Having the same problem.

julia> approx_contingency = [
           (2609 - 325) * .27        325 * .16;
           (2609 - 325) * (1-.27)    325 * (1-.16);
       ]
2×2 Matrix{Float64}:
  616.68   52.0
 1667.32  273.0

julia> contingency = round.(Int, approx_contingency)
2×2 Matrix{Int64}:
  617   52
 1667  273

julia> ChisqTest(contingency)
Pearson's Chi-square Test
-------------------------
Population details:
    parameter of interest:   Multinomial Probabilities
    value under h_0:         [0.224478, 0.650953, 0.0319419, 0.0926269]
    point estimate:          [0.236489, 0.638942, 0.019931, 0.104638]
Error showing value of type PowerDivergenceTest:
ERROR: DomainError with -1.4430408161224477:
sqrt will only return a complex result if called with a complex argument. Try sqrt(Complex(x)).

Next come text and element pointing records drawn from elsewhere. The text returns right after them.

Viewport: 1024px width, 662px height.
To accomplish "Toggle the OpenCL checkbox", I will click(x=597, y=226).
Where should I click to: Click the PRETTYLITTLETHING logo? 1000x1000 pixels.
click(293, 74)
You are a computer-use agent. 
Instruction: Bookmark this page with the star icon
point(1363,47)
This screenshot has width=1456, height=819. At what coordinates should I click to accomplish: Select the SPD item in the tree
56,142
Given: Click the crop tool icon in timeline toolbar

julia> MultinomialLRTest(contingency)
Multinomial Likelihood Ratio Test
---------------------------------
Population details:
    parameter of interest:   Multinomial Probabilities
    value under h_0:         [0.224478, 0.650953, 0.0319419, 0.0926269]
    point estimate:          [0.236489, 0.638942, 0.019931, 0.104638]
Error showing value of type PowerDivergenceTest:
ERROR: DomainError with -1.4430408161224477:
sqrt will only return a complex result if called with a complex argument. Try sqrt(Complex(x)).
andreasnoack commented 1 year ago

If somebody with access to SAS could try out the SAS macro, it would be a useful data point to know if the SAS macro fails in the same way or if our translation has introduced the issue.

ParadaCarleton commented 1 year ago

If somebody with access to SAS could try out the SAS macro, it would be a useful data point to know if the SAS macro fails in the same way or if our translation has introduced the issue.

I don't have access to SAS, but if the specific confidence procedure isn't critical here, I think a Bayesian credible interval with an uninformative prior would be dramatically simpler and work just as well, if not better. The solution is just a conjugate Dirichlet distribution.

devmotion commented 1 year ago

In general, credible intervals are no confidence intervals and don't satisfy any coverage guarantees.

ParadaCarleton commented 1 year ago

In general, credible intervals are no confidence intervals and don't satisfy any coverage guarantees.

Not in general, but they do asymptotically for simple problems like this one. For binomial confidence intervals there's not really any popular interval constructions with exact coverage guarantees; all popular intervals are based on the Central Limit theorem. The uninformative prior credible interval is widely-used here, even by frequentists, because the frequentist coverage of the procedure is good even for very small samples--see e.g. this paper.